-- Set task 1 --
In the court opinion, how much was the item for administering estate property in Spokane?
-- Set task 2 --
Write the next part of the court opinion, picking up right after its final sentence.

====== Text provided ======

On the merits the appellant urges six points for reversal. The first point is that the court erroneously approved an item of $55 for money expended in administering upon certain property of the estate in Spokane. There was no voucher for this item, and it is insisted that it should be excluded for the reason that it represents an expenditure of over $20 (sec. 1632, Code Civ. Proc.). As indicated in the order of the court above quoted the basis for the approval of the item without vouchers was a statement by counsel for respondent in open court, not under oath, that the item was an aggregate of smaller items of less than $20 each. There was no evidence in support of the fact of payment of this item, nor does the verified account state to whom payment was made. The item should therefore have been rejected. (Sec. 1632, Code Civ. Proc.; Estate of Hedrick,127 Cal. 184 [59 P. 590].) *Page 650
The second objection relates to taxes and street assessments paid by the executor on the Figueroa Street lot. The court allowed credit to the executor for the payment thereof. It is the contention of the appellant that taxes are a charge against the land, and not the estate, and that certain assessments paid by the executor were not personal claims against the testatrix, but against the land. It is also claimed that as the executor is to receive this particular lot on distribution, he should not receive credit for these payments. A portion of the taxes were levied prior to the death of the testatrix and the whole thereof were due when paid. The assessments were annual payments on a street bond which were paid as they became due during the course of administration. Although the lot had been devised to the executor it was and continued to be a part of the assets of the estate until distribution. The title of the devisee was at all times subject to be divested if the estate became insolvent. The taxes and assessments were past due liens upon the property of the estate in course of administration and were properly payable by the executor in the care and management of the estate (People v. Olvera, 43 Cal. 492; Weinreich v.Hensley, 121 Cal. 647, 657 [54 P. 254]; Estate of Freud,131 Cal. 667 [82 Am. St. Rep. 407, 63 P. 1080]; 12 Cal. Jur., p. 113).

====== Data excerpt ======

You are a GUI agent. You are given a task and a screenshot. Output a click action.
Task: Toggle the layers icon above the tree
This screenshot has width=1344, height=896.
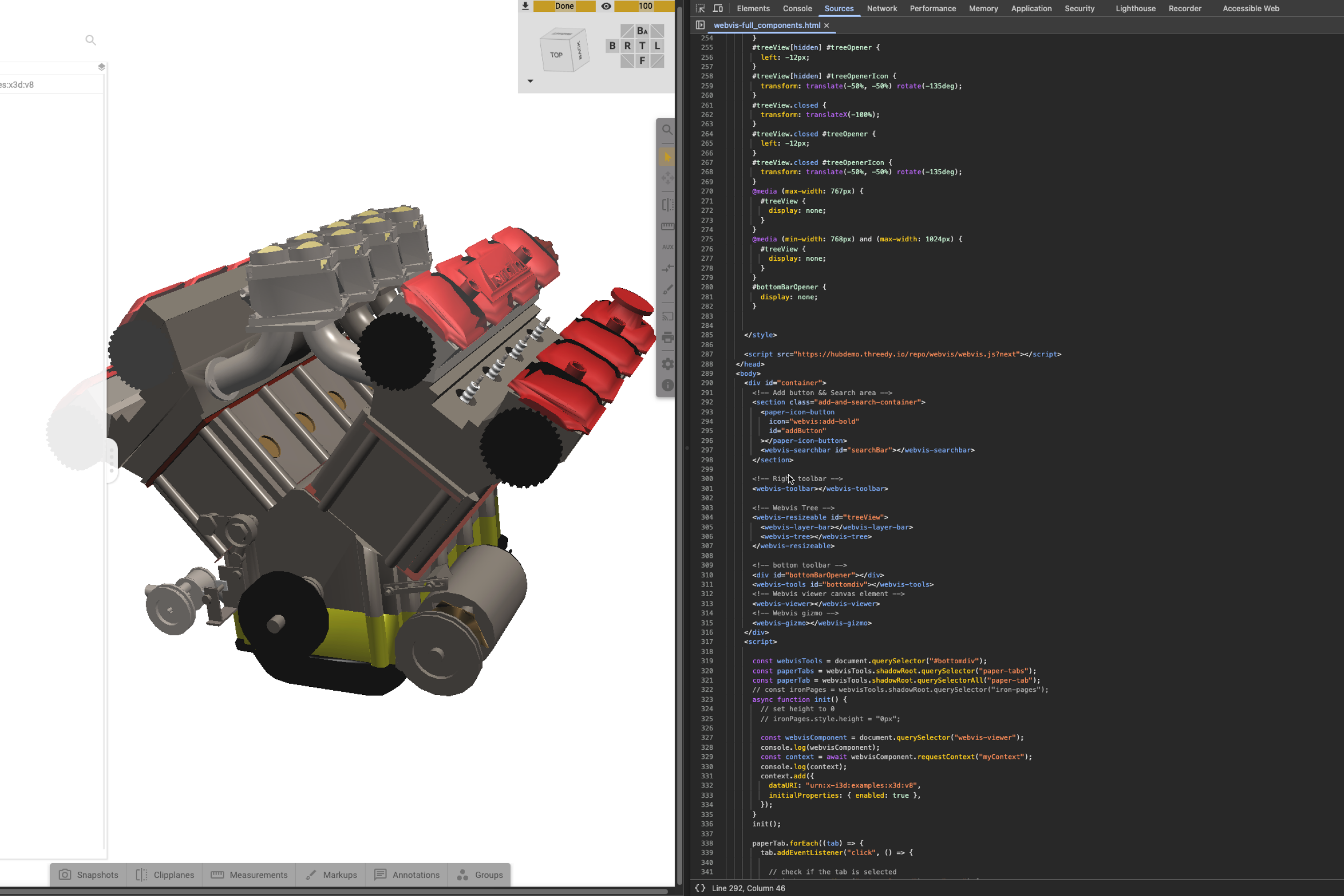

======

-- Result 1 --
$55

-- Result 2 --
The third and fourth exceptions are addressed to the allowance of compensation to the executor and his attorney. The compensation was computed upon the re-appraised value of the estate, including a realization loss of $100. The executor was properly given credit for this loss, but the item should not have been included in the aggregate upon which the compensation of himself and his attorney was computed (sec. 1618, Code Civ. Proc.; Estate of Fernandez, 119 Cal. 570, 585 [51 P. 851]). It is insisted that neither the executor nor his attorney is entitled to a commission on the value of the Figueroa Street lot devised to the executor "unless the same was taken into possession for the purpose of administration." The statute requires the executor to take into possession all the estate of the testator, both real and personal (sec. 1581, Code Civ. Proc.), and in the absence of a showing to the contrary, and none is here shown, it will be presumed that the executor has complied with the statutory requirement. The inventory *Page 651 and appraisement and the account show the lot as part of the assets of the estate. The objection that compensation should not be allowed to both the executor and his attorney is without merit (sec. 1618, Code Civ. Proc.; 11 Cal. Jur. 1176).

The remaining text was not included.